Contracts in the Flow

By John S. McCright  |  Posted 2003-03-10 Print this article Print

New breed of software automates creation, tracking of purchases, helps executives analyze trends.

Contracts are the point around which much of a companys dealings with its suppliers pivots. Buyers and vendors can spend a lot of time hammering out details about obligations and remuneration, incentives, and contingencies.

But for large companies that have hundreds of contracts, making sure that suppliers adhere to contract details is often so cumbersome that it simply doesnt get done. On the flip side, those same companies also can find that enforcing corporate goals, such as standardizing payment terms for all suppliers, is unmanageable as the number of contracts gets bigger.

"There are tons of contracts that have expired, and people keep buying off them," said Peter Scott, program manager for e-sourcing at Exostar LLC, a procurement and sourcing portal for major aerospace and defense companies.

Enter an emerging category of software that automates the processes of creating and administering supplier contracts with the goal of rationalizing corporate buying to save money through tighter contract management. A variety of vendors—including Zeborg Inc., MindFlow Technologies Inc., diCarta Inc. and Frictionless Commerce Inc.—are tweaking their respective sourcing software with upgrades that bolster an enterprises ability to manage contracts and squeeze more efficiency out of that part of their business.

In addition to simply standardizing contract language and requirements, the efficiencies are gained through analysis of all the contracts to show trends and identify weaknesses in the processes.

New York-based Zeborg this week will release its RFx Sourcing Suite, which provides tools for discovering the best prices through an automated bid and analysis process. The software is used for sourcing that leads to long-term contracts, not just one-off purchases, officials said.

Zeborgs sourcing technology doubles as a compliance tool by including a contract compliance application tailored to negotiated terms. It allows purchasing managers to run What if scenarios when choosing among suppliers and can incorporate as many as 1,000 priorities when weighing the merits of various contracts.

Separately, MindFlow, of Plano, Texas, last week began shipping Version 4.1 of its namesake Sourcing Suite, which aims to help sourcing professionals cut costs before contracts are signed. It also captures payment terms and other bid attributes from requests for quotes to use in analysis of contract performance.

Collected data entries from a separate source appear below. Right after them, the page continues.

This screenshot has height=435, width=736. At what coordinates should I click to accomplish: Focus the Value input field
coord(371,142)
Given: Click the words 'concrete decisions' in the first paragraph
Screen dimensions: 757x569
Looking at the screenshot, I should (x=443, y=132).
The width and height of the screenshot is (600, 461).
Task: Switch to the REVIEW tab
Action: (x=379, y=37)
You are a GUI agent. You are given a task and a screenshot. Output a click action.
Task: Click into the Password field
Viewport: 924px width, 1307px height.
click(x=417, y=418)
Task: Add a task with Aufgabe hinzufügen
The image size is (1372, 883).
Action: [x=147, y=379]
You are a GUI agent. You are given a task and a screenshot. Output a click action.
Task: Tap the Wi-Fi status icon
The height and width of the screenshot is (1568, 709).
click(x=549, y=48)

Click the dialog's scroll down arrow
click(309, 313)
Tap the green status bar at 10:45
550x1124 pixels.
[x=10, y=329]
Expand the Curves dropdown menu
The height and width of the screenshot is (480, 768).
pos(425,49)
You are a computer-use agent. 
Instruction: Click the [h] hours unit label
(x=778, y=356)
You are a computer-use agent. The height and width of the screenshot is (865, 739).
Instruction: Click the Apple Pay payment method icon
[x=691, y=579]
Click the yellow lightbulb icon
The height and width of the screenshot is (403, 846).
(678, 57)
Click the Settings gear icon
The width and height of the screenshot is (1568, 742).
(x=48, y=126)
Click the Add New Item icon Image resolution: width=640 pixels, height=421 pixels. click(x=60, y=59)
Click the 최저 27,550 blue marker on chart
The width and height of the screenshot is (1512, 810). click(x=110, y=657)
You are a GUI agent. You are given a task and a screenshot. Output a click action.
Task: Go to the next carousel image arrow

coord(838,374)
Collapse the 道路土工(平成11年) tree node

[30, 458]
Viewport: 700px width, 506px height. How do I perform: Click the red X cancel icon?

Meanwhile, Version 4 of diCarta Contracts, which the San Carlos, Calif., company released last week, enables users to edit contract drafts in Microsoft Corp. Word, then import those documents directly into the system. It also has a new Executive Dashboard to provide key metrics for productivity, workload planning, dollars under contract and risk. Other features, such as Auditors Workbench, speed audits and enable enhanced contract compliance reporting.

For its part, Frictionless, of Cambridge, Mass., last week made available Version 3.0 of its Frictionless Sourcing platform. Highlights include contract spend tracking and legal contract generation.

The upgrade also features a globalization capability, a supplier portal, and integration APIs for built-in connectivity to Microsoft Office applications and enterprise software from SAP AG, Oracle Corp., PeopleSoft Inc. and others, officials said.

Some efforts look beyond strictly managing the contract documents. Exostar, of Herndon, Va., this summer will make available in its sourcing portal new contract management capabilities created by Emptoris Inc. These will allow users to embed contract terms throughout Exostars sourcing solution so that buyers can track the life cycle of a negotiation and know when conditions in a contract are met, Scott said.

Managing spending has long been important at KeySpan Corp. But since the company has bought several businesses in the last five years and annual purchasing has risen from $150 million to $850 million, the importance of purchasing to the bottom line has become more visible, said Jerry Rowan, director of purchasing and materials management.

"Now it gets a lot more attention from senior management," Rowan said.

Zeborg software and services have enabled KeySpan to reduce the number of vendors it taps when purchasing IT contingency labor from about 50 to eight. In the process, the company has unbundled the components of the contracts and worked to drive down the markup on each part. The result has been reductions of as much as 40 percent in some aspects of its purchasing, said Rowan, in Hicksville, N.Y.

"What we like is visibility into the nature of the spend; [Zeborgs offerings] give us more ability to analyze that than [our] Oracle [financials and supply chain software] does," Rowan said. Zeborg "also gives us ability to look at [subsidiaries] not on Oracle so we can take an enterprise view of spending," he said.